There you are, finally lying on a chaise by the pool, a book at your side, a tall glass of fancy green smoothie decorated with a piece of pineapple. It’s finally family vacation time. But instead of sitting back and reading, you’re checking your phone every other minute and looking to see what everyone else is doing around you. Is it time for lunch already? You get up to ask the kids if they’re hungry, then you check with the gym when you can book a session of Pilates.
A few years ago, I read about “vacation sabotage” in the New York Times. I couldn’t help but feel relieved that nothing was wrong with me. I obviously wasn’t the only one who had a hard time relaxing and getting my brain off the hamster wheel.
In the past few years, I’ve become more aware of that phase at the beginning of every holiday; the difficulty of letting go of the daily grind; the addiction to hunting and scanning for any kind of stimulus, making it harder to relax and align.
Is family vacation even meant to involve complete relaxation for mothers?
They usually make me even more nervous, because having nothing to do with the kids can be really hard. Can they just sit and daydream at the beach with us? Of course not! They need and want action.
On the first day of our family vacation in Sarges, my little son wanted to bike, to swim in the pool, to try surfing, to eat pizza and ice cream, and to play football with his dad all in one day.
We had to slow him down and teach him some patience, which made me think how overstimulated our kids are in everyday life and how hard it can be for them to relax and do nothing, too.

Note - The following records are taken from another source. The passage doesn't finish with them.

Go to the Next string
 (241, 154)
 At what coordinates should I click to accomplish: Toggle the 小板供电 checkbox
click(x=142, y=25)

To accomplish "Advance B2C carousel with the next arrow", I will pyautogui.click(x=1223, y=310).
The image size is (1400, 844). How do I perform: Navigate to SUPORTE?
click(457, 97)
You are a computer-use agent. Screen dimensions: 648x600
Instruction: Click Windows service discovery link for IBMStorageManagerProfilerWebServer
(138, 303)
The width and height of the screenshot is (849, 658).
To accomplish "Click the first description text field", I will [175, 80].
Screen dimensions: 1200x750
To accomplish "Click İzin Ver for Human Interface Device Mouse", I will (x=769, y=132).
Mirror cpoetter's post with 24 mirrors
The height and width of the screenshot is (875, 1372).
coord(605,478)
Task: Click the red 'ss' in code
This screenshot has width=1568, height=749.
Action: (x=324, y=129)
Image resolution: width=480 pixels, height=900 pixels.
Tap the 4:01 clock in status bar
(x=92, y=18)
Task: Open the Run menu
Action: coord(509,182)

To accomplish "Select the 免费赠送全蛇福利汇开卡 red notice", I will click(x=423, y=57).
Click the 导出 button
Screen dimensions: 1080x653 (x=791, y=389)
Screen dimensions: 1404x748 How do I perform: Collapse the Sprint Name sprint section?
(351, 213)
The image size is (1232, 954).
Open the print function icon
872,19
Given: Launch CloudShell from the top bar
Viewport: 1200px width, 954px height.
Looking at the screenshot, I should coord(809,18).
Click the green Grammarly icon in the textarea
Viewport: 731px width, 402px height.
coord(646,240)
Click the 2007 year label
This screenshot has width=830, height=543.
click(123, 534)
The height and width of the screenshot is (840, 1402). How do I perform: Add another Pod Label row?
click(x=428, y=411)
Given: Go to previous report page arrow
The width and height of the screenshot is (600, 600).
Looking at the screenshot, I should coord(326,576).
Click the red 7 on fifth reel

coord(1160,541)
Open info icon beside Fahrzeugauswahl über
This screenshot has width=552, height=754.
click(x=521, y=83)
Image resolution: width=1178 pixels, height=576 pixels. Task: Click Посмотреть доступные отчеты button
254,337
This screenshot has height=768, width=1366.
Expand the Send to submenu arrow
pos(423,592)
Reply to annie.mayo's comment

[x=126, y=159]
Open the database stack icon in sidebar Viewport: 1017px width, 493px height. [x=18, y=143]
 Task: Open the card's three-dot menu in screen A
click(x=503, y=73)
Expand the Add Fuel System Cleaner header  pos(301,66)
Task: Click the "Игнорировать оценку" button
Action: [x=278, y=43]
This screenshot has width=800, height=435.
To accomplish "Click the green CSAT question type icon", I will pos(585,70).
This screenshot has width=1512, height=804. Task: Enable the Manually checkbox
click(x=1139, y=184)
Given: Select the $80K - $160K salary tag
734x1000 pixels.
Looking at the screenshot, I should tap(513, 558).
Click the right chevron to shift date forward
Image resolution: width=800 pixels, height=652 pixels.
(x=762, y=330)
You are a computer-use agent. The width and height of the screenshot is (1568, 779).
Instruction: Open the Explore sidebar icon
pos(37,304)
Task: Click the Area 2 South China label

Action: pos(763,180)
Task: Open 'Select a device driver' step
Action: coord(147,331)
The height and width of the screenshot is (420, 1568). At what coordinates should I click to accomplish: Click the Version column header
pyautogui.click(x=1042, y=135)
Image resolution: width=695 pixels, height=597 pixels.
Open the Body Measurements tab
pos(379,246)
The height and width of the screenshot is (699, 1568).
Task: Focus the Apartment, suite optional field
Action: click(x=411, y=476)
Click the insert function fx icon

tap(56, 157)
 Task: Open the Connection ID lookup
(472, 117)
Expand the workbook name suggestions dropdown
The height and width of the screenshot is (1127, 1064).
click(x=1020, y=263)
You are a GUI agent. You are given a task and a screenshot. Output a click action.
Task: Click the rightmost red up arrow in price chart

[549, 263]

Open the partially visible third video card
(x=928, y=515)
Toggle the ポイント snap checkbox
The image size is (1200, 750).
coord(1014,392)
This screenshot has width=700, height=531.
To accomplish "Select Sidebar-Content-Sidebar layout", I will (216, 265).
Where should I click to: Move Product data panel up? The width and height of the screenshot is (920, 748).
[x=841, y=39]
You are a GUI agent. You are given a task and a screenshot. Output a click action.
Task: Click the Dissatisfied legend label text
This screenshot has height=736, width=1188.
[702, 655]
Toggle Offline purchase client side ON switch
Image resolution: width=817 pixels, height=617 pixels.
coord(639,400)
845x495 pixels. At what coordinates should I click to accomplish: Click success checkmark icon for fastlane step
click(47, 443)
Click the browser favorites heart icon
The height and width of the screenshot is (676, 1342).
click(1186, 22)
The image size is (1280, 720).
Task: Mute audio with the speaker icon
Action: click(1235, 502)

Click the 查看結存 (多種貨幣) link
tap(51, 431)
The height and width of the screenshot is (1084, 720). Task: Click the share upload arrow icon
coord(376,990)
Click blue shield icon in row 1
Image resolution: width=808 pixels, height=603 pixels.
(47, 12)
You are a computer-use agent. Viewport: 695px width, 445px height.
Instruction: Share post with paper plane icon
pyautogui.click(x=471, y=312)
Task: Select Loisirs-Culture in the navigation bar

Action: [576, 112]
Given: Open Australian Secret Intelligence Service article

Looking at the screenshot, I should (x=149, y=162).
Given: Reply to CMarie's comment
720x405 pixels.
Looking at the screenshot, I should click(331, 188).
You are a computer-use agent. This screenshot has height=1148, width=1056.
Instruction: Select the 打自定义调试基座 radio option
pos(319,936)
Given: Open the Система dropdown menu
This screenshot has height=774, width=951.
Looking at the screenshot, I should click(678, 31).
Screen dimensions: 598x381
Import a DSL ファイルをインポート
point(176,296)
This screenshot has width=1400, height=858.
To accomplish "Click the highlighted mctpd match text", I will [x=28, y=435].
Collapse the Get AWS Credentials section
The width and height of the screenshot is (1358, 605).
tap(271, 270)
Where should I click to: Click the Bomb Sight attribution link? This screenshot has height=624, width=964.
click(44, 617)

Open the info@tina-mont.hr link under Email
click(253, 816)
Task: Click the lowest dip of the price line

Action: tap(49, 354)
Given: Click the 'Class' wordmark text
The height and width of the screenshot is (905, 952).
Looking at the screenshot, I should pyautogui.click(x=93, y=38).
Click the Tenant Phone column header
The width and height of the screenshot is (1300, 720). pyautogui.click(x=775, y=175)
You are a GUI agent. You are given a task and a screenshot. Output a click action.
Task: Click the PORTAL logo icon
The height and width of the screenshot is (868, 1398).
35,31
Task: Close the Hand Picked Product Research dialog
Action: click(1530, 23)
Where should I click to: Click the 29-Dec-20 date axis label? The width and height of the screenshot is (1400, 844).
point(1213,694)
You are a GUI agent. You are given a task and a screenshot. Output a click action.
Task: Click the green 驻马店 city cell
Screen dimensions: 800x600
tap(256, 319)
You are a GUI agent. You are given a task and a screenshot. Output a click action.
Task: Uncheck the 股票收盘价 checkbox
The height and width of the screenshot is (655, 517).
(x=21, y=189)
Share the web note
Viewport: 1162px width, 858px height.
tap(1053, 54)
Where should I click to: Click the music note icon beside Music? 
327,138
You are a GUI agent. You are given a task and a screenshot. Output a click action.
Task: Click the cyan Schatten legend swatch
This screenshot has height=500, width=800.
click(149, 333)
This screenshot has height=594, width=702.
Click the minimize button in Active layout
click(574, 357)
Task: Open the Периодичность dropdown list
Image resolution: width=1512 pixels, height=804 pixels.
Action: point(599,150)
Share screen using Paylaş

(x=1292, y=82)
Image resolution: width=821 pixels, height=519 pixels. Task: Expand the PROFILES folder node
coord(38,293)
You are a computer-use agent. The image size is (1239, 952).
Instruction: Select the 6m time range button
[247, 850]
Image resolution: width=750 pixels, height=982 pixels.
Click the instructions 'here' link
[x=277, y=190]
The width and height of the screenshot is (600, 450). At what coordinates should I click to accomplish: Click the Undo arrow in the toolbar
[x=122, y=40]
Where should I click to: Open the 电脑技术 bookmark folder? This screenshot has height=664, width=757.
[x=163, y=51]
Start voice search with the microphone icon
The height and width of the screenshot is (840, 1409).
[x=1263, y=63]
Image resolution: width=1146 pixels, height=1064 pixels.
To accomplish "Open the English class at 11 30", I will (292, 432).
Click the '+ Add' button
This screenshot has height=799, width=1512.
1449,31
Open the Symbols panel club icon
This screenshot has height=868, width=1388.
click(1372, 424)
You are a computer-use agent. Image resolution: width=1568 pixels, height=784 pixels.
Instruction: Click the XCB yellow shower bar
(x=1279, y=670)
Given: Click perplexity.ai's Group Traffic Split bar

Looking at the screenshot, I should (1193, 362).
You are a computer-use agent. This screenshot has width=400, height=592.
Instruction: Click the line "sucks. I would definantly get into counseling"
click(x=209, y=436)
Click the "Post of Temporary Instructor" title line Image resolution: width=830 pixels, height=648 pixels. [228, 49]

I’m often asked by other parents what plans we have for the weekend. But lately I’ve started intentionally having no plans. My husband and I stay home or go out for long walks with no particular schedule. We want our kids to experience boredom so they can think and play on their own without any readymade entertainment available.
Back to Sarges and the family hotel we were staying in. I’ve stayed in many family hotels, but this one is designed with the real intention to give parents time and space to enjoy the simple things of living, like a slow breakfast while watching your kids right next to you bouncing on a trampoline, building sand castles or even taking a surf lesson. In Martinhal I could actually have spa with my kids and in the evening when I wanted that extra glass of wine and a quiet conversation with my hubby, I could actually have it while the kids were drawing and building lego, entertained on the side, but in the restaurant where we had dinner. Besides several indoor and outdoor swimming pools, Martinhal offers several outside playgrounds, tennis courts, and a football field with a trainer — not to mention the beach, which my kids absolutely loved.
The problem was that I could not leave my “normal” context at home and I couldn’t endure the boredom.
I was feeling restless and nervous and didn’t know what to do with all this free time. I almost had an existential crisis. I picked a fight with my husband and even lost my appetite. I couldn’t help but think of all the chores and work I’d left behind while I was here on this holiday doing nothing… So how could I relax? Did I even deserve this holiday when I had left so many things at home undone? I started flirting with the idea of working during my holiday… just a little!
My father once told me that there will always be things we want to do and won’t have time for: books we want to read, films we want to watch, and destinations we want to travel. But eventually we have to learn that we can’t do everything.
There will constantly be new things tempting us and we will realise we can’t do it all. We just have to accept that fact.
Sometime around day three of our family vacation, I decided I had to change the way I feel before ruining the whole trip. I knew I had to get over myself; to reach in and tap into whatever wisdom I had inside. But in order to do that, I had to spend some time alone. It was easy to explain all that to my husband, but not that easy to send my kids for half a day’s care at the Martinhal kids’ centre.
See the thing is, as fun as the programme at the kids’ centre is, children just want to spend time with their parents.
My decision and determination were about to be sabotaged by the typical mother’s guilt, but I didn’t let it get in my way this time. And while my kids were playing pirates, seeking for treasures in the near forest, I spent a few hours aligning with myself, facing my doubts and fears, looking for clarity, doing nothing but being alone with myself.
And, for the record, I even stopped myself from going to the gym or opening my computer and Instagram. Instead, I just sat and acknowledged all that was going on in my head. I had to play it all out and honour all of it.
The next day, I kissed my husband goodbye in the morning and asked him to go and enjoy himself. He deserved a break too, so he went to play golf while the kids and I went to the beach. I had finally forgiven myself for all the things left unfinished back home. I restored my trust in the process and my own journey as it is at the moment; that I have the capacity to deal with everything that comes my way. I knew I deserved that holiday and I was ready to have fun and play.
That day we drew spirals in the sand, collected seashells, watched the low tide, made sand castles, and played with the waves. Then we had ice cream and lay on the beach, soaking in the sun, telling each other stories, and laughing till our stomachs hurt. I could feel my kids didn’t need entertainment or toys; all they needed was their mother, who was the best asset in their lives.
The same evening, my husband and I drank a whole bottle of wine and going back to our house, we made paper planes and danced till late, leaving the kids to run and scream without shushing them or keeping their bedtime routine. Then the four of us fell asleep in one bed. Life was back to normal and we were reminded that the most precious thing we have is the time we spend with each other.